▶ Problem: Exactly the lines from the one containing "At what coordinates" through the one containing "Screen dimensions: 667x422" in the listing below are to be copied, with the pictures left out.

-------- Data under study --------

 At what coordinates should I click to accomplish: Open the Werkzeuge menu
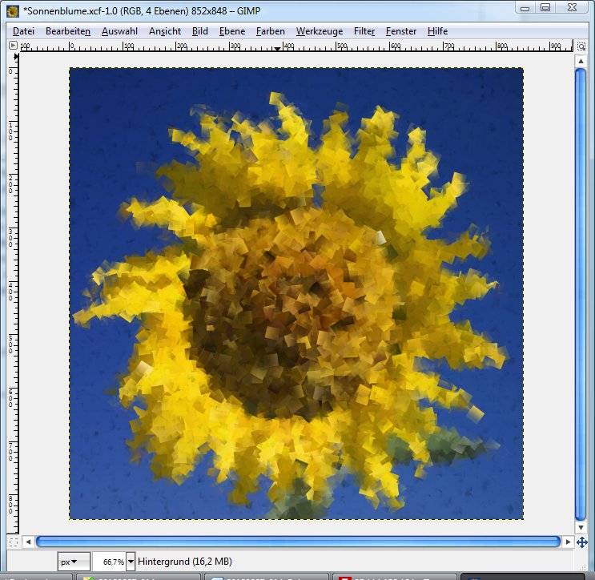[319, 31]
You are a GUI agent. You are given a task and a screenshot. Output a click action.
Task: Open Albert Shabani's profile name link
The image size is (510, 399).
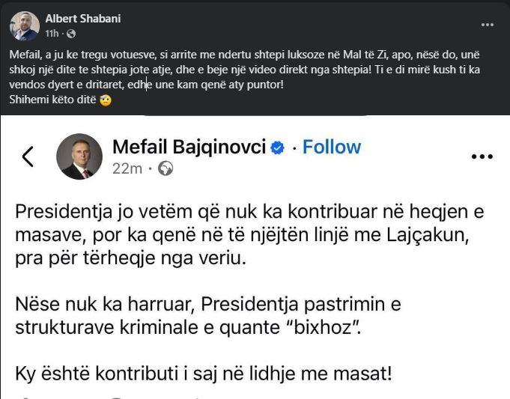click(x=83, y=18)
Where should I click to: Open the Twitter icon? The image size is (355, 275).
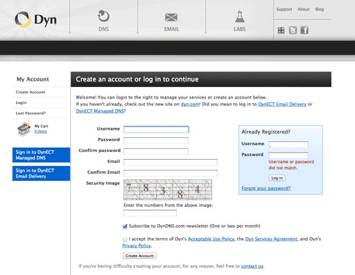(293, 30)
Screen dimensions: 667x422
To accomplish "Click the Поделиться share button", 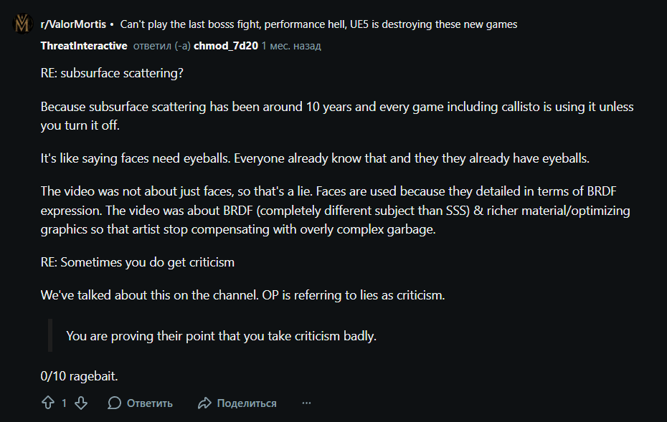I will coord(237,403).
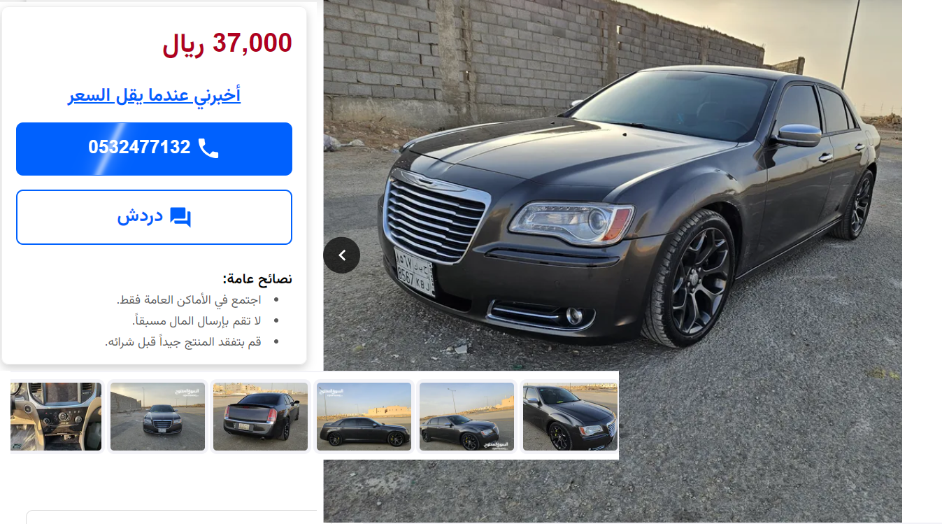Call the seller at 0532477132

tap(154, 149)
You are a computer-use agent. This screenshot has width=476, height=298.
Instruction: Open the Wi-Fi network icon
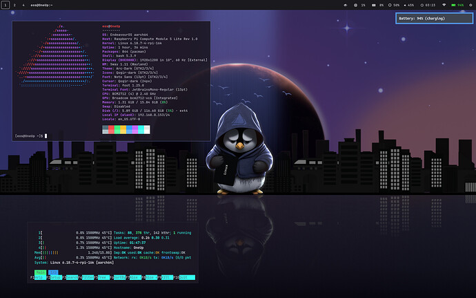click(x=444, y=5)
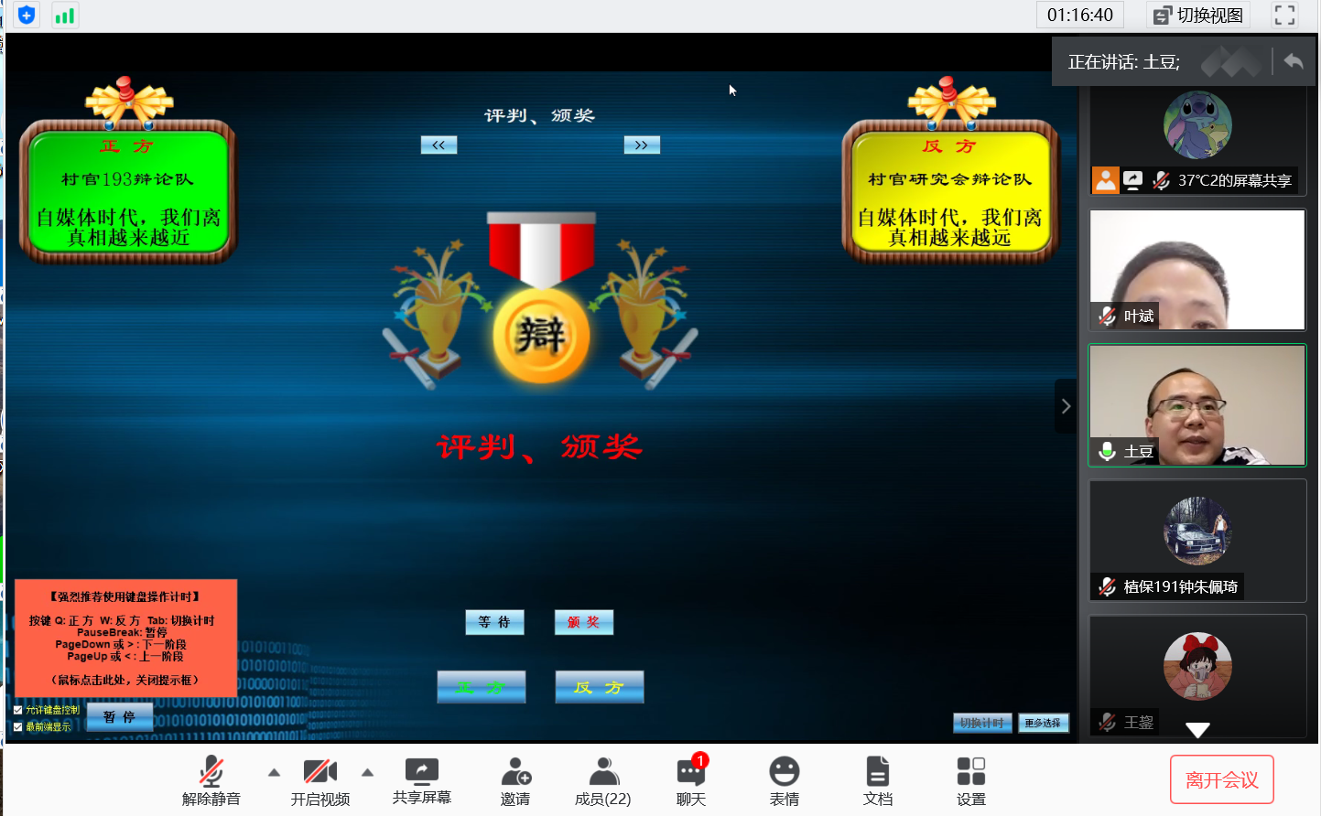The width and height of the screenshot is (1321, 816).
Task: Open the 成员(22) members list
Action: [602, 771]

--------
-------- Data under study --------

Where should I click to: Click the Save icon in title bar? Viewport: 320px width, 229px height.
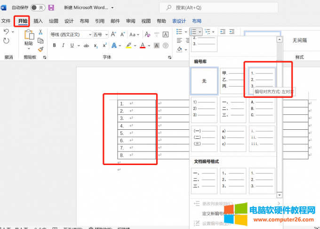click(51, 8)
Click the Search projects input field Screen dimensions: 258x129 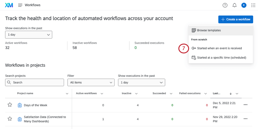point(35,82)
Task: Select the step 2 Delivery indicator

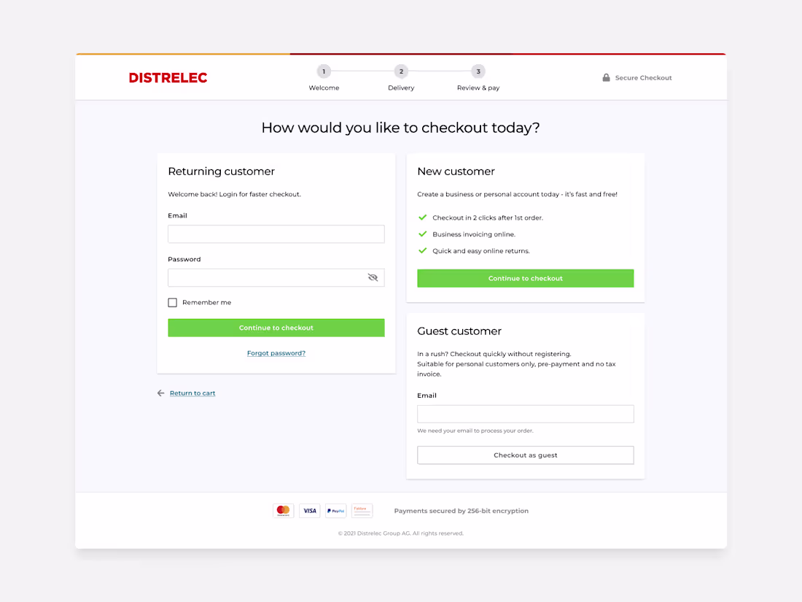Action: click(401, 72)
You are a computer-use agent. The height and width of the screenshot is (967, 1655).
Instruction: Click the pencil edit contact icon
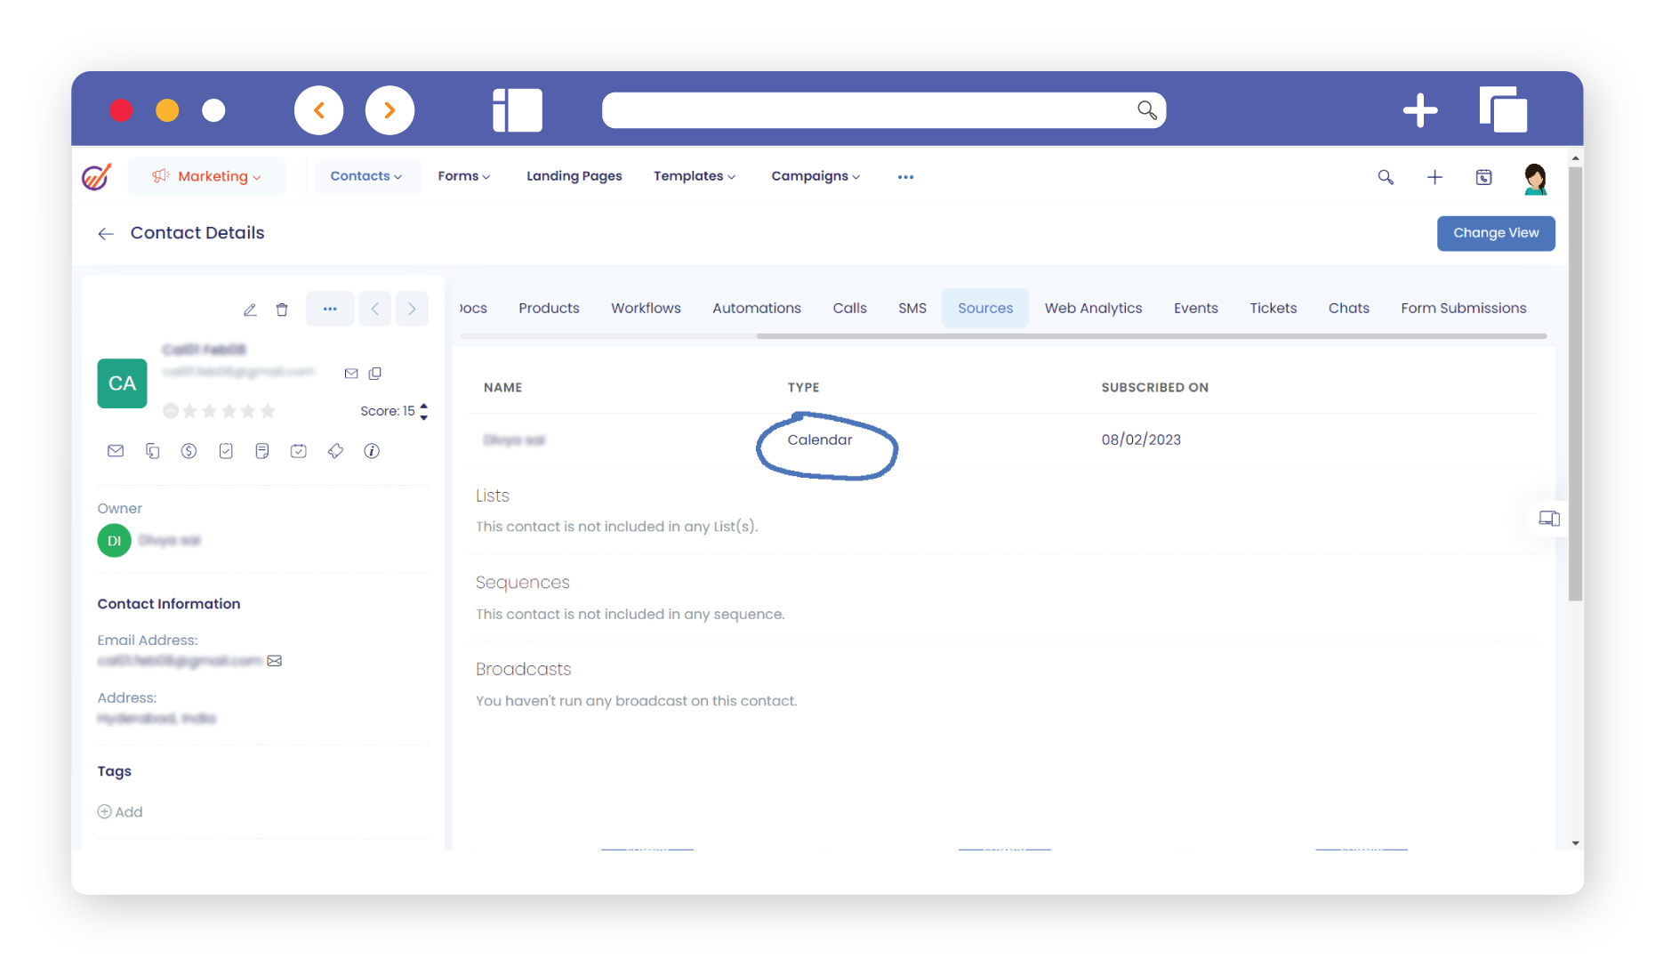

--------
-------- Data under study --------

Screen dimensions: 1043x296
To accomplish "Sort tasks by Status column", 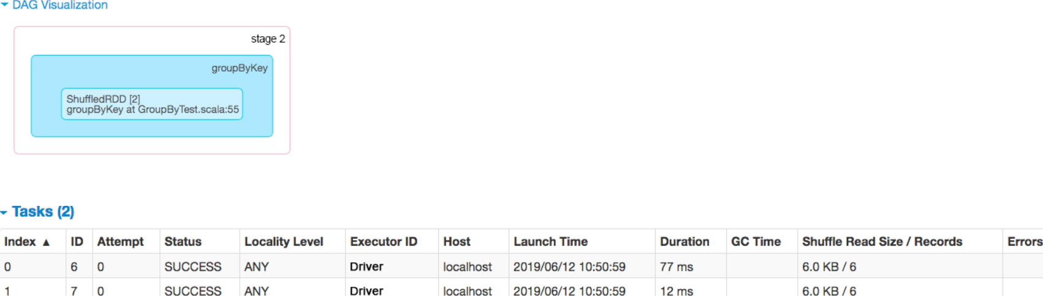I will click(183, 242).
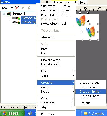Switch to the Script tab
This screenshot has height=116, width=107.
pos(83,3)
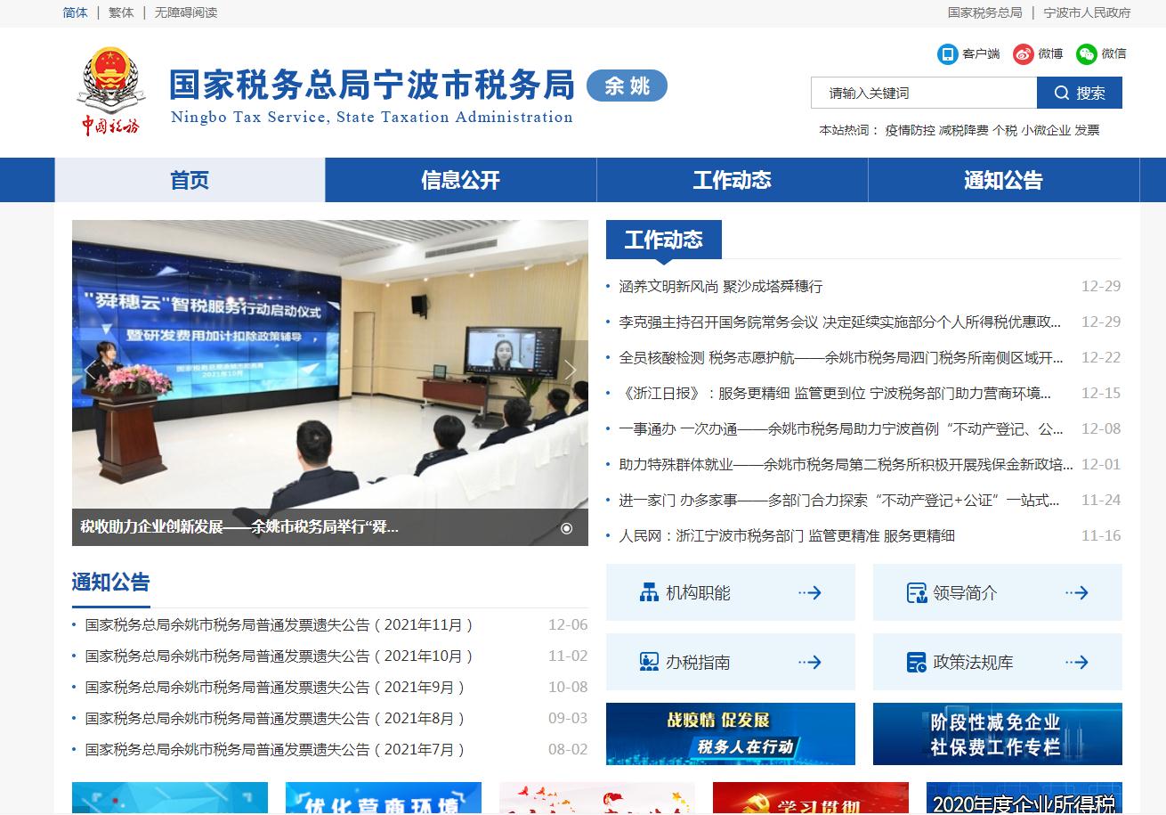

--------

▶ Output for this task:
 At what coordinates should I click to accomplish: Open the Werkzeuge menu
[319, 31]
You are a GUI agent. You are given a task and a screenshot. Output a click action.
Task: Open Albert Shabani's profile name link
The image size is (510, 399).
click(x=83, y=18)
Where should I click to: Open the Twitter icon? The image size is (355, 275).
(293, 30)
Screen dimensions: 667x422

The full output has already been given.